Rev Neurol (Paris). 1993;149(12):755-63.
Thalamotomy in the ventrolateral thalamic nucleus is a common treatment of severe parkinsonian or essential tremor. Although results are often satisfactory, complications may occur and alter the success of the operation. High frequency stimulation of the target before thalamotomy leads to transitory abolition of the tremor. Therefore, a chronic stimulation device was developed and its use produced results similar to those of thalamotomy for parkinsonian tremor. Unwanted side-effect can be reduced by changing the parameters of the stimulation. Improvements in multiple sclerosis and post-traumatic tremors may be expected.
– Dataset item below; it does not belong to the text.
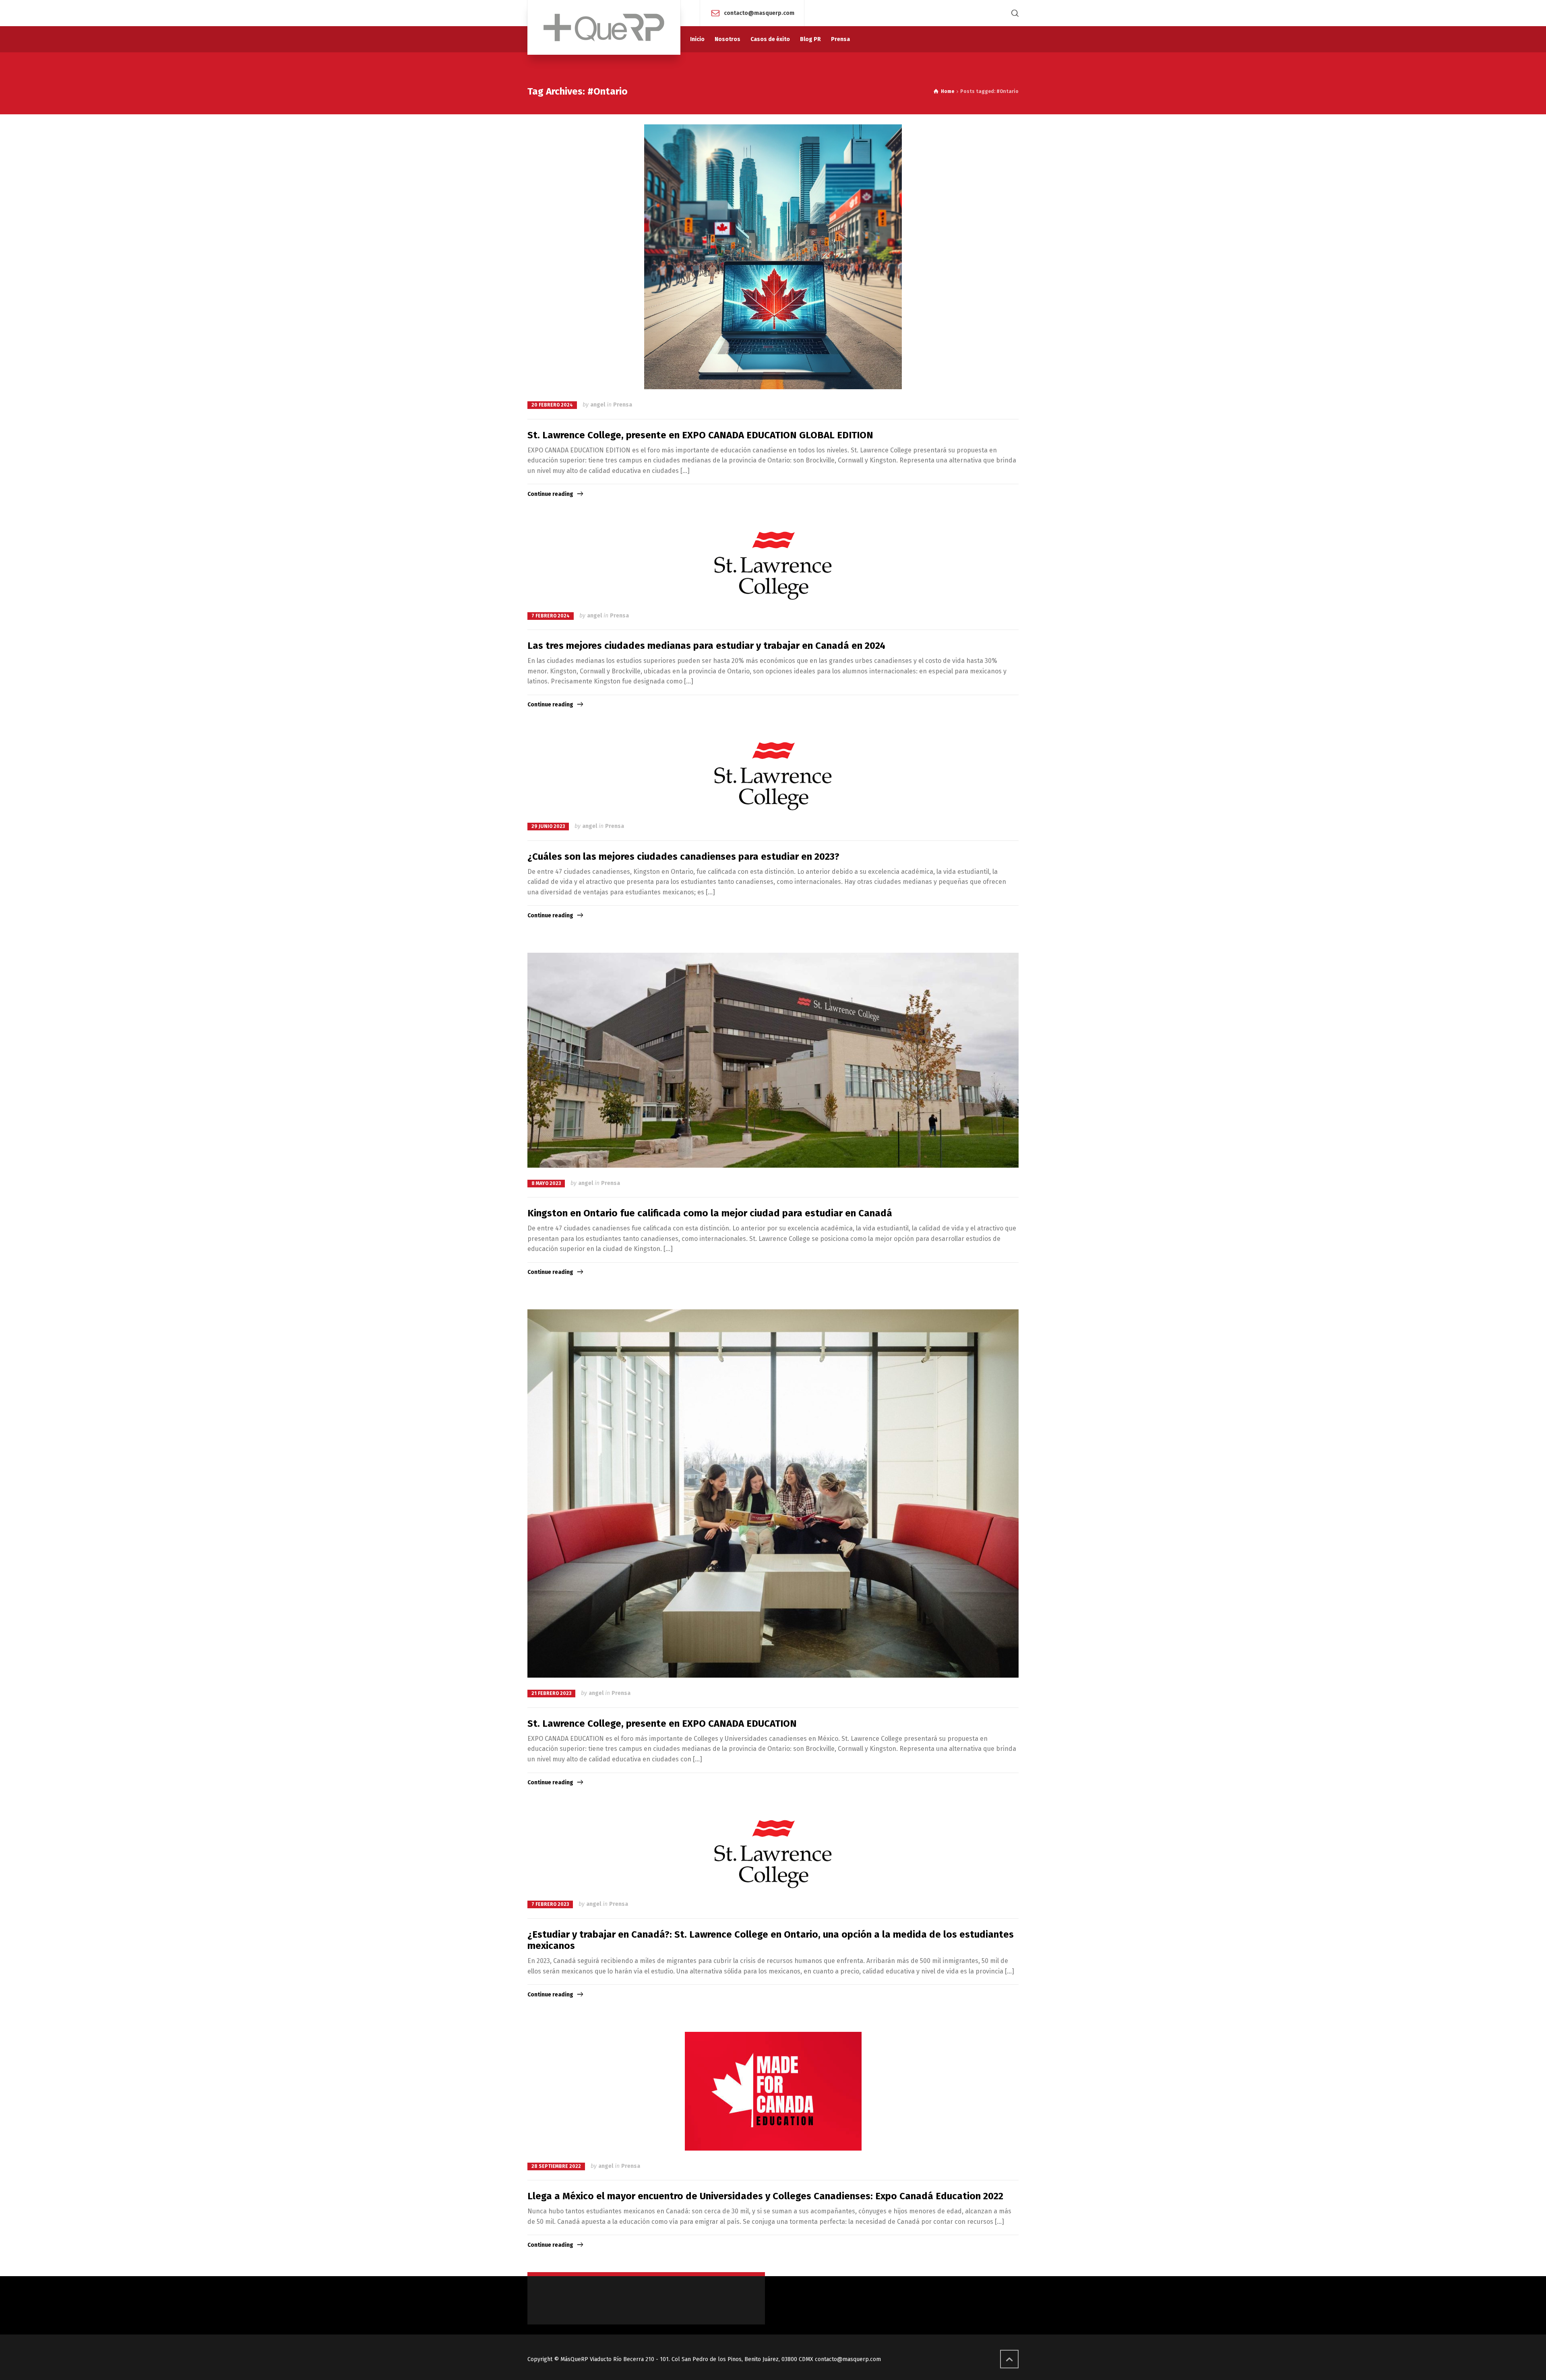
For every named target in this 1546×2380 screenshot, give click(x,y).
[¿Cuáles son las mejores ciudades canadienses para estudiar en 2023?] (773, 776)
We present a review of the indications and results of both technics.
丘脑腹外侧核毁损术是治疗重度帕金森病或特发性震颤的常用方法。尽管治疗结果通常令人满意,但仍可能出现并发症并影响手术的成功率。在丘脑毁损术前对靶点进行高频刺激可导致震颤暂时消失。因此,研发了一种慢性刺激装置,其应用产生的结果与丘脑毁损术治疗帕金森震颤的结果相似。通过改变刺激参数可减少不良副作用。预计对多发性硬化症和创伤后震颤也有改善作用。我们对这两种技术的适应症和结果进行了综述。